- _YOUR ASSIGNMENT_:
Word for word, restate the lines from the one containing "Viewport: 1416px width, 840px height." through the last line of the material, and include no pictures.

=== Section Start ===

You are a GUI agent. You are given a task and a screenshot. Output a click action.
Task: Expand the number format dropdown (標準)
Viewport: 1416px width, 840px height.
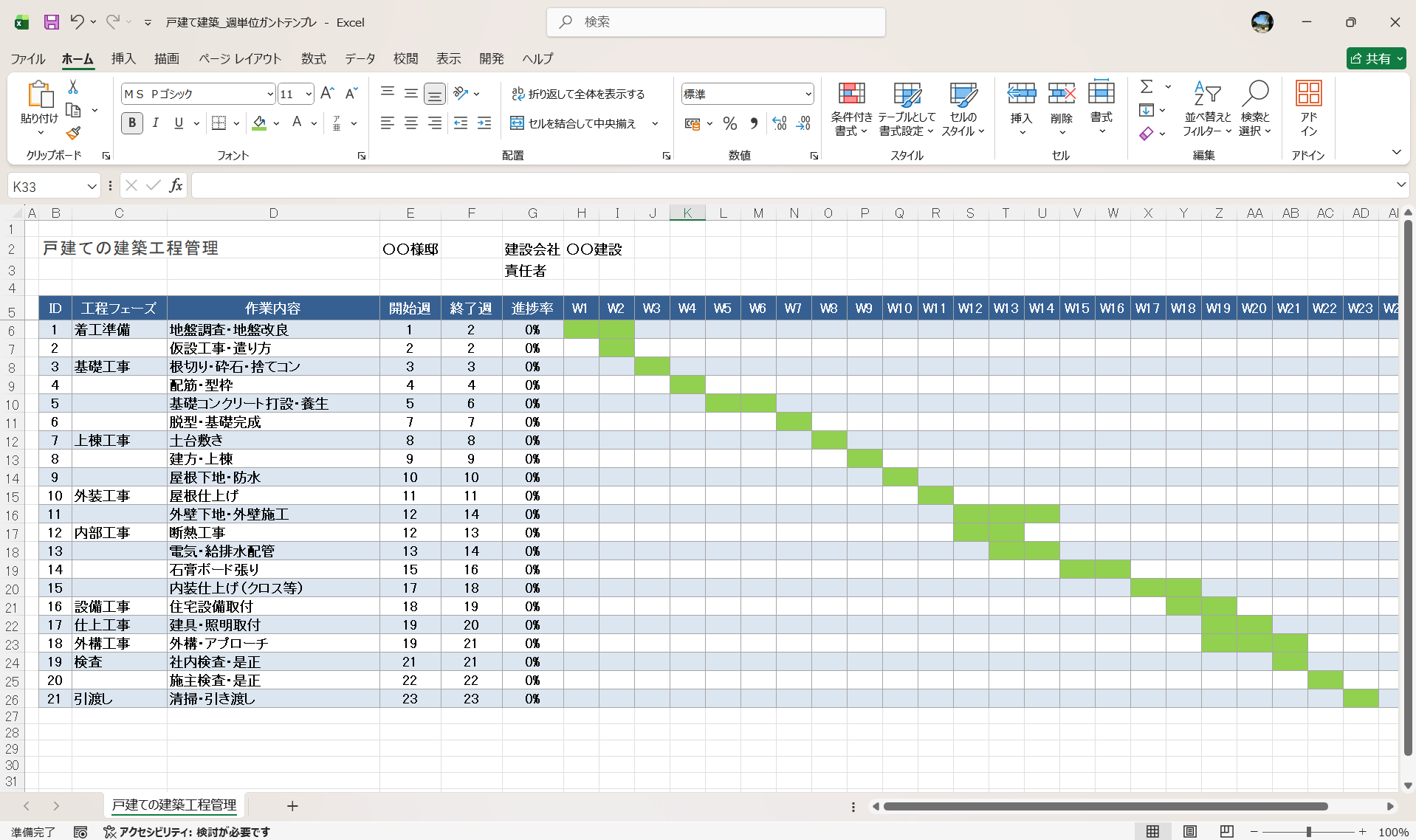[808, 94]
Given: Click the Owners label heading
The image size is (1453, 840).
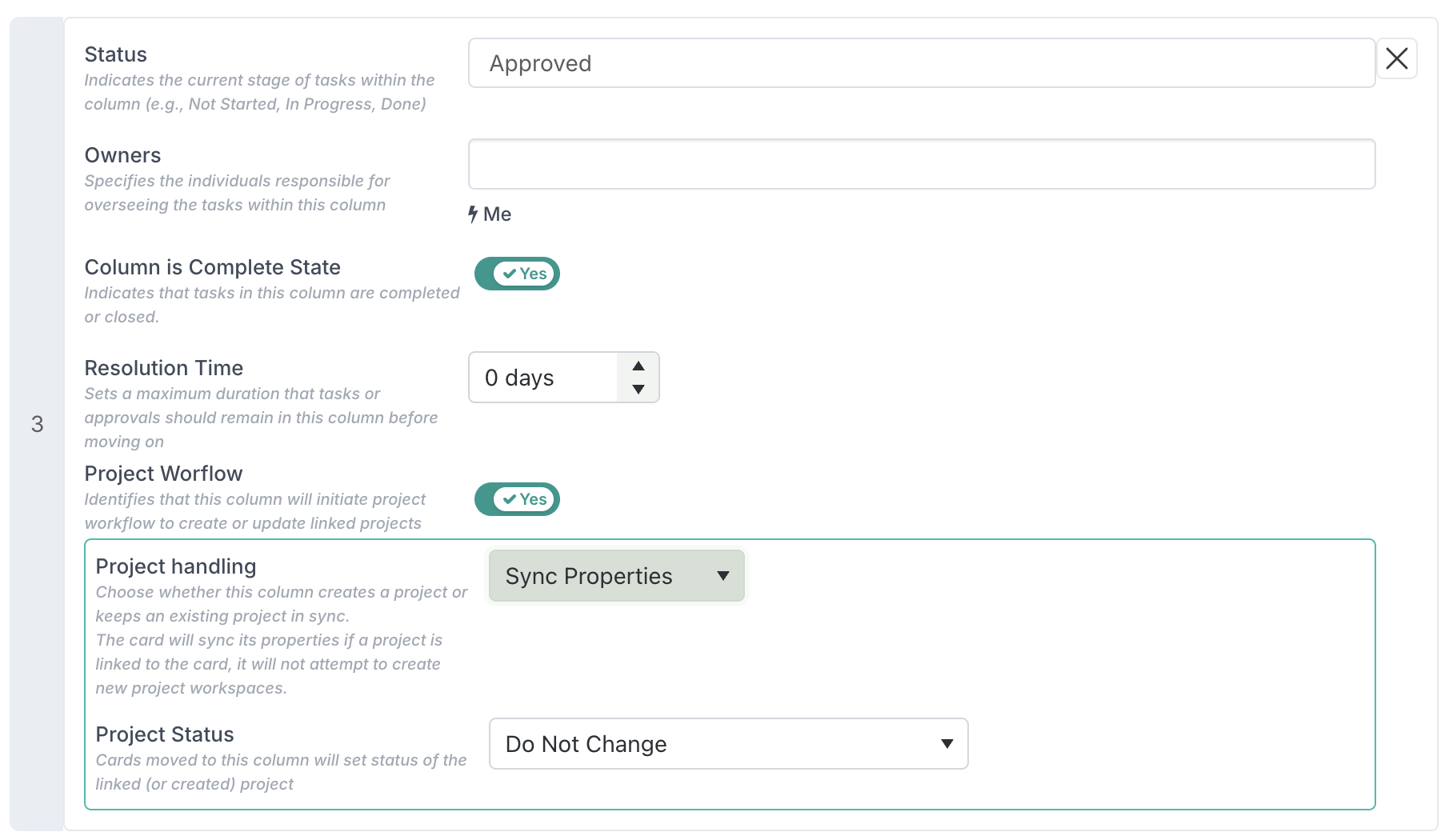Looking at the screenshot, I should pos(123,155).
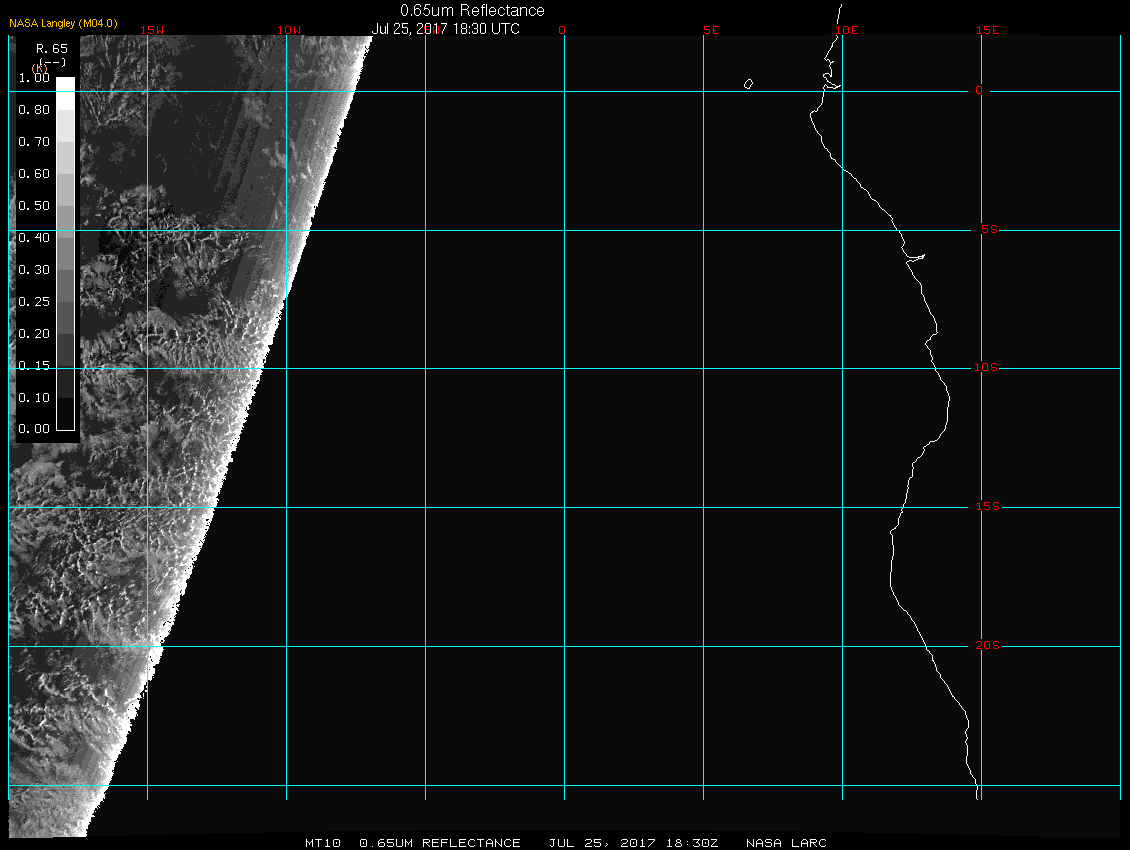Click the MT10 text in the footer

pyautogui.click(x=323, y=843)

=== Section End ===

- _SOLUTION TO THIS EXERCISE_:
Viewport: 1416px width, 840px height.
[808, 94]
Given: Click the Owners label heading
The image size is (1453, 840).
Looking at the screenshot, I should pos(123,155).
Click the MT10 text in the footer

pyautogui.click(x=323, y=843)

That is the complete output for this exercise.